Bluestone also took an academic role in field, publishing the New York Attorney Malpractice Report from 2002-2004.  He started the “New York Attorney Malpractice Blog” in 2004, where he has published more than 4500 entries.

Mr. Bluestone has written 38 scholarly peer-reviewed articles concerning legal malpractice, many in the Outside Counsel column of the New York Law Journal. He has appeared as an Expert witness in multiple legal malpractice litigations.

Mr. Bluestone is an adjunct professor of law at St. John’s University College of Law, teaching Legal Malpractice.  Mr. Bluestone has argued legal malpractice cases in the Second Circuit, in the New York State Court of Appeals, each of the four New York Appellate Divisions, in all four of  the U.S. District Courts of New York and in Supreme Courts all over the state.  He has also been admitted pro haec vice in the states of Connecticut, New Jersey and Florida and was formally admitted to the US District Court of Connecticut and to its Bankruptcy Court all for legal malpractice matters. He has been retained by U.S. Trustees in legal malpractice cases from Bankruptcy Courts, and has represented municipalities, insurance companies, hedge funds, communications companies and international manufacturing firms. Mr. Bluestone regularly lectures in CLEs on legal malpractice.

Based upon his professional experience Bluestone was named a Diplomate and was Board Certified by the American Board of Professional Liability Attorneys in 2008 in Legal Malpractice. He remains Board Certified.  He was admitted to The Best Lawyers in America from 2012-2019.  He has been featured in Who’s Who in Law since 1993.

In the last years, Mr. Bluestone has been featured for two particularly noteworthy legal malpractice cases.  The first was a settlement of an $11.9 million dollar default legal malpractice case of Yeo v. Kasowitz, Benson, Torres & Friedman which was reported in the NYLJ on August 15, 2016. Most recently, Mr.

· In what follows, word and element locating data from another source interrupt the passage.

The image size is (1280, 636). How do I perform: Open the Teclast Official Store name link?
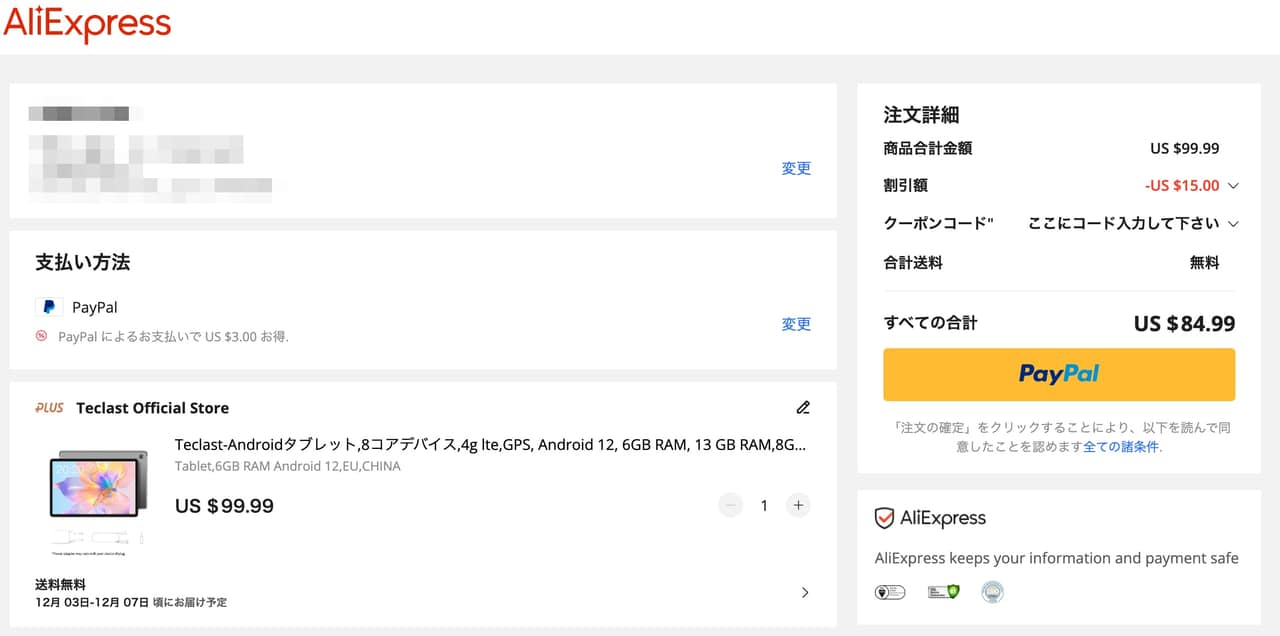click(152, 408)
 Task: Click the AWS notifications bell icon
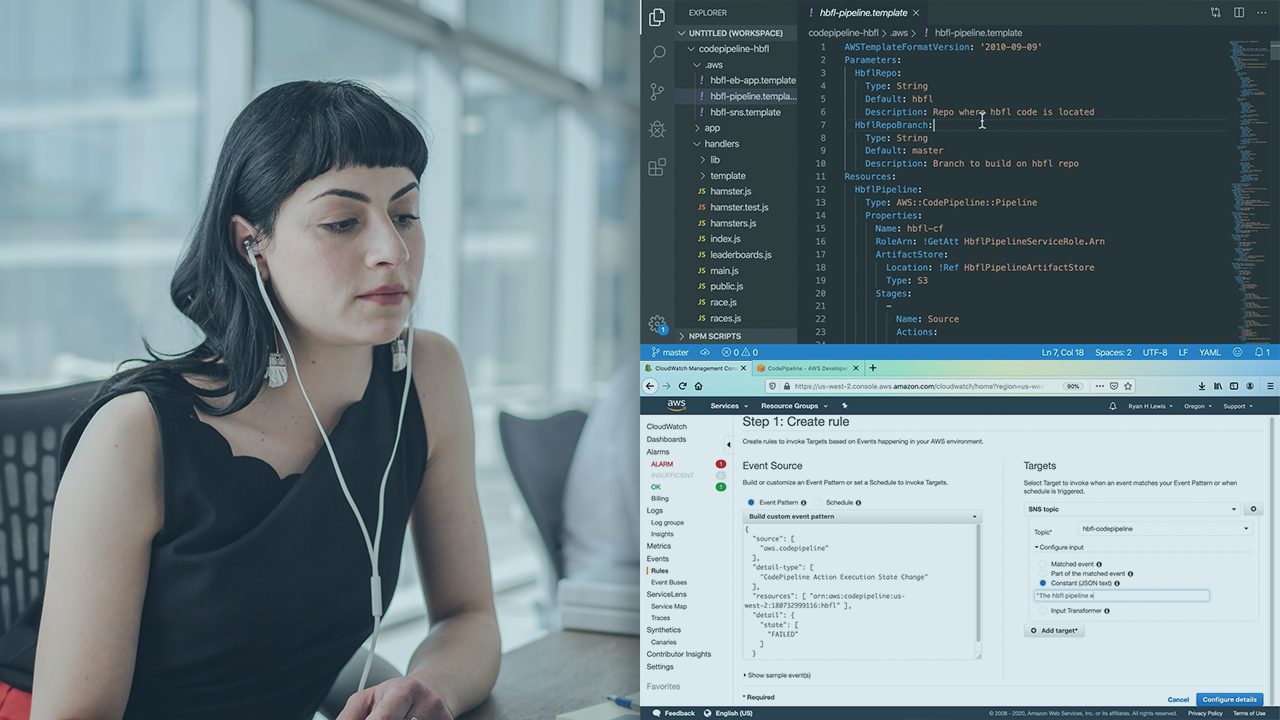[x=1113, y=406]
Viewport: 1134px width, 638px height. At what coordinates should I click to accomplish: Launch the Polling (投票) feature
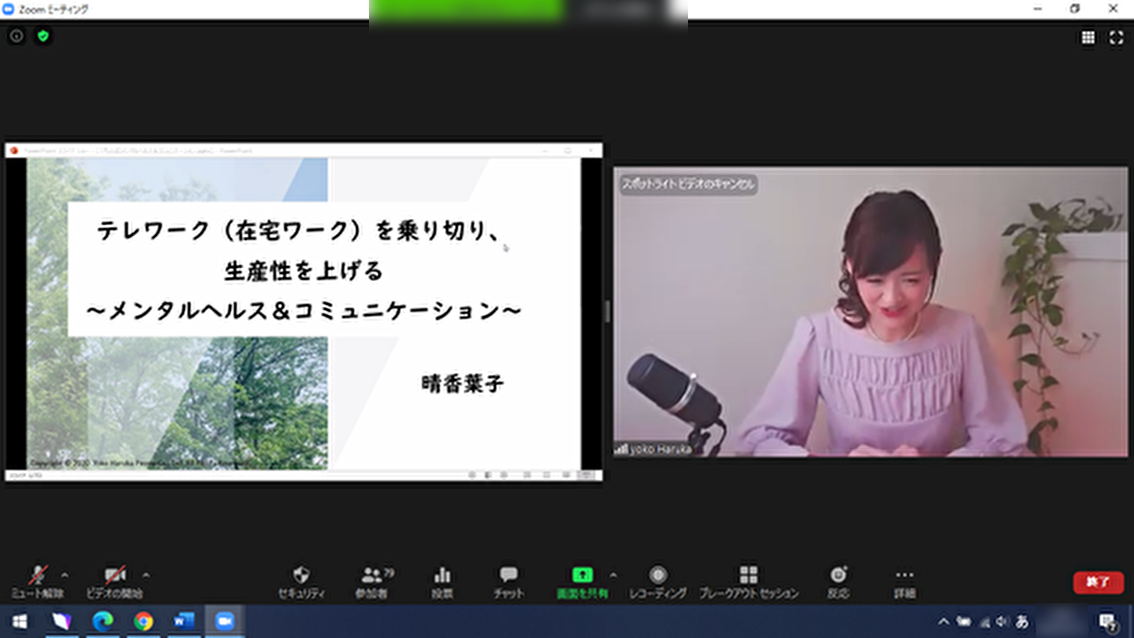click(x=441, y=581)
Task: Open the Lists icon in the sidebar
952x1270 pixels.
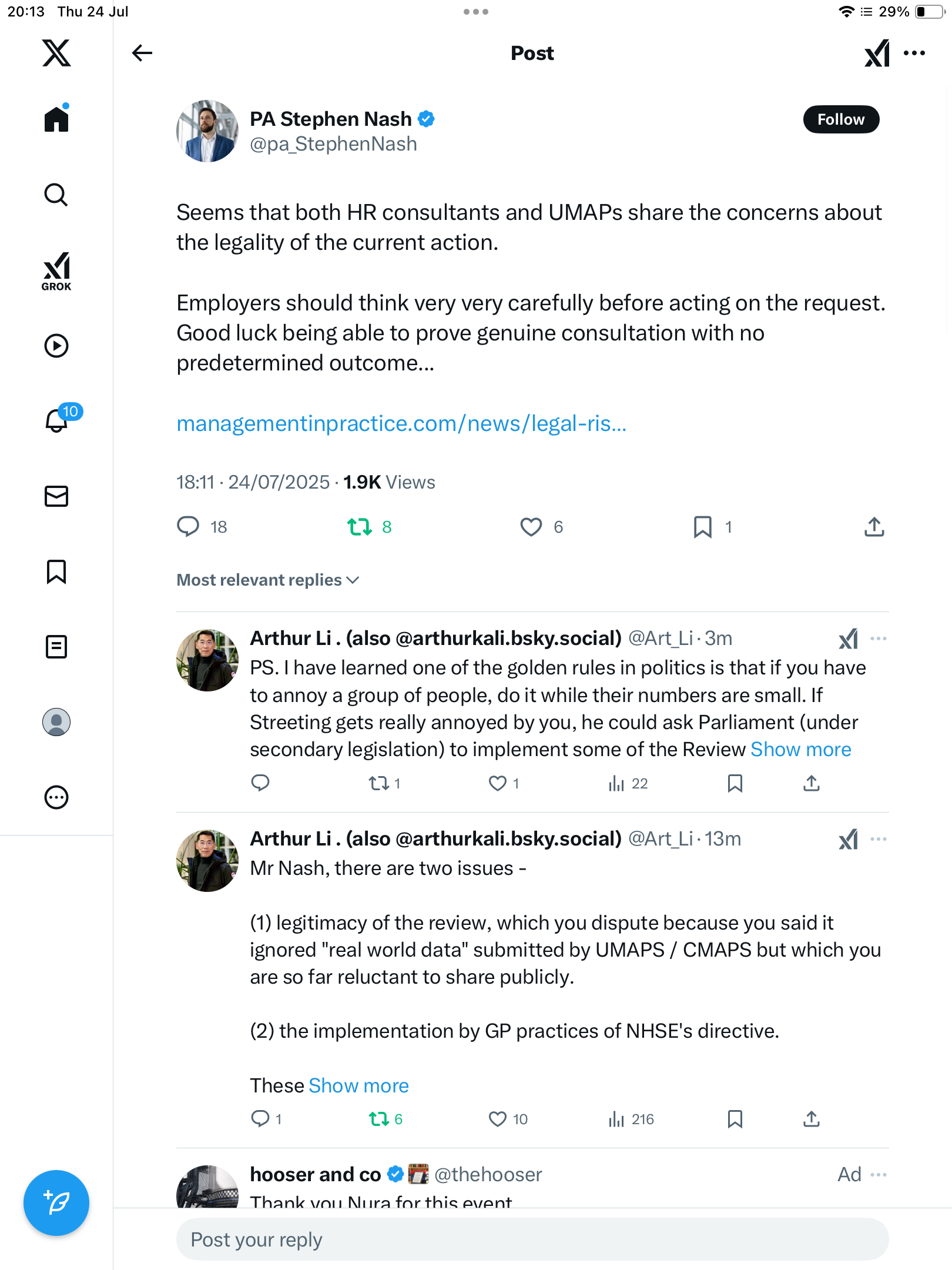Action: tap(56, 647)
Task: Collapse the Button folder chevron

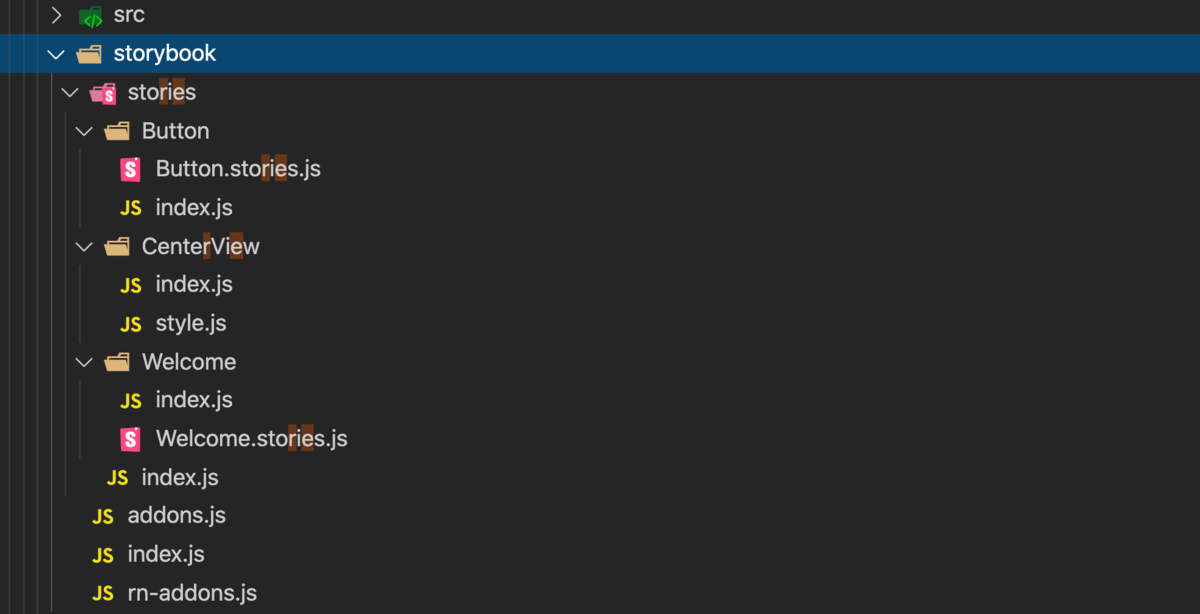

Bluestone obtained a rare plaintiff’s verdict in a legal malpractice case on behalf of the City of White Plains v. Joseph Maria, reported in the NYLJ on February 14, 2017. It was the sole legal malpractice jury verdict in the State of New York for 2017.

Bluestone has been at the forefront of the development of legal malpractice principles and has contributed case law decisions, writing and lecturing which have been recognized by his peers.  He is regularly mentioned in academic writing, and his past cases are often cited in current legal malpractice decisions. He is recognized for his ample writings on Judiciary Law § 487, a 850 year old statute deriving from England which relates to attorney deceit.